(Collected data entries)
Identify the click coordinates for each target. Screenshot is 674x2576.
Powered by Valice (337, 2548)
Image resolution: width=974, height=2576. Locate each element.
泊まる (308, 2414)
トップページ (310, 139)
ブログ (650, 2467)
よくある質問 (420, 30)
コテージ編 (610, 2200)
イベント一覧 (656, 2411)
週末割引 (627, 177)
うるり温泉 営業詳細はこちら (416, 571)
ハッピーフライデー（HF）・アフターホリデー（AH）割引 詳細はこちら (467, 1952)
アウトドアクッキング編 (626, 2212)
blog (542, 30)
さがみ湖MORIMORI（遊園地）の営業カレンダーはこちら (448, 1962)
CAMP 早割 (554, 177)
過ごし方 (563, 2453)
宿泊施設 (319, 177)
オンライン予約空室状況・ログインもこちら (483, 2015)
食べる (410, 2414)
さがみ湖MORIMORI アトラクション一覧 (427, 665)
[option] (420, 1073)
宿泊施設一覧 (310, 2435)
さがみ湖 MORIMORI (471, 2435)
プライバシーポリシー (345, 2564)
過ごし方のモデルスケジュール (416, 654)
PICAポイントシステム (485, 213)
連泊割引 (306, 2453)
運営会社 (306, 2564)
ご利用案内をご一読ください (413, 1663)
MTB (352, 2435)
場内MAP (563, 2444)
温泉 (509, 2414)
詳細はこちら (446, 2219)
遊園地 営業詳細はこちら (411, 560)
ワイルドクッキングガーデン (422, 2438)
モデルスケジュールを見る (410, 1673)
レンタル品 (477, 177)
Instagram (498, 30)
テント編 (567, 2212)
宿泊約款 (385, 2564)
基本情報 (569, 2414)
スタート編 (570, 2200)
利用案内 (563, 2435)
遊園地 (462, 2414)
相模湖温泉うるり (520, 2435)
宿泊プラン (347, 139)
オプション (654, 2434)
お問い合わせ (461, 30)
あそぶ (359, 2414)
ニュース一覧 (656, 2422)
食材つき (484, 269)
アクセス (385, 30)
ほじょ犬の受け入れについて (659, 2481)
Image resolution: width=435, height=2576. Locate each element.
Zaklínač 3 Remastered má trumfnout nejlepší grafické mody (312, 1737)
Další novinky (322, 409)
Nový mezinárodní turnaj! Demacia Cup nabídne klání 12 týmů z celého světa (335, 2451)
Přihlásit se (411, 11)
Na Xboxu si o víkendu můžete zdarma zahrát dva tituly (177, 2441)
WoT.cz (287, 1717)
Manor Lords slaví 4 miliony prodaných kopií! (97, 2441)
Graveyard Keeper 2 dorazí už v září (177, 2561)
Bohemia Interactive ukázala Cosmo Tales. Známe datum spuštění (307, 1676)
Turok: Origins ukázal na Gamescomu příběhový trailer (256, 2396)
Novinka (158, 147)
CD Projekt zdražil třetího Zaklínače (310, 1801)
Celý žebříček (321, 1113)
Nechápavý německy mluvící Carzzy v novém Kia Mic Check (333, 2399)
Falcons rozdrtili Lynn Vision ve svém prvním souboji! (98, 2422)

* ACTIVITY: Write out the data above once more, exactly as it stands.

* RESULT OF THE EXERCISE:
Identify the click coordinates for each target. Screenshot is 674x2576.
Powered by Valice (337, 2548)
Image resolution: width=974, height=2576. Locate each element.
泊まる (308, 2414)
トップページ (310, 139)
ブログ (650, 2467)
よくある質問 (420, 30)
コテージ編 (610, 2200)
イベント一覧 (656, 2411)
週末割引 (627, 177)
うるり温泉 営業詳細はこちら (416, 571)
ハッピーフライデー（HF）・アフターホリデー（AH）割引 詳細はこちら (467, 1952)
アウトドアクッキング編 (626, 2212)
blog (542, 30)
さがみ湖MORIMORI（遊園地）の営業カレンダーはこちら (448, 1962)
CAMP 早割 (554, 177)
過ごし方 (563, 2453)
宿泊施設 (319, 177)
オンライン予約空室状況・ログインもこちら (483, 2015)
食べる (410, 2414)
さがみ湖MORIMORI アトラクション一覧 (427, 665)
[option] (420, 1073)
宿泊施設一覧 (310, 2435)
さがみ湖 MORIMORI (471, 2435)
プライバシーポリシー (345, 2564)
過ごし方のモデルスケジュール (416, 654)
PICAポイントシステム (485, 213)
連泊割引 (306, 2453)
運営会社 (306, 2564)
ご利用案内をご一読ください (413, 1663)
MTB (352, 2435)
場内MAP (563, 2444)
温泉 (509, 2414)
詳細はこちら (446, 2219)
遊園地 営業詳細はこちら (411, 560)
ワイルドクッキングガーデン (422, 2438)
モデルスケジュールを見る (410, 1673)
レンタル品 (477, 177)
Instagram (498, 30)
テント編 (567, 2212)
宿泊約款 (385, 2564)
基本情報 (569, 2414)
スタート編 (570, 2200)
利用案内 (563, 2435)
遊園地 (462, 2414)
相模湖温泉うるり (520, 2435)
宿泊プラン (347, 139)
オプション (654, 2434)
お問い合わせ (461, 30)
あそぶ (359, 2414)
ニュース一覧 (656, 2422)
食材つき (484, 269)
アクセス (385, 30)
ほじょ犬の受け入れについて (659, 2481)
Image resolution: width=435, height=2576. Locate each element.
Zaklínač 3 Remastered má trumfnout nejlepší grafické mody (312, 1737)
Další novinky (322, 409)
Nový mezinárodní turnaj! Demacia Cup nabídne klání 12 týmů z celého světa (335, 2451)
Přihlásit se (411, 11)
Na Xboxu si o víkendu můžete zdarma zahrát dva tituly (177, 2441)
WoT.cz (287, 1717)
Manor Lords slaví 4 miliony prodaných kopií! (97, 2441)
Graveyard Keeper 2 dorazí už v září (177, 2561)
Bohemia Interactive ukázala Cosmo Tales. Známe datum spuštění (307, 1676)
Turok: Origins ukázal na Gamescomu příběhový trailer (256, 2396)
Novinka (158, 147)
CD Projekt zdražil třetího Zaklínače (310, 1801)
Celý žebříček (321, 1113)
Nechápavý německy mluvící Carzzy v novém Kia Mic Check (333, 2399)
Falcons rozdrtili Lynn Vision ve svém prvním souboji! (98, 2422)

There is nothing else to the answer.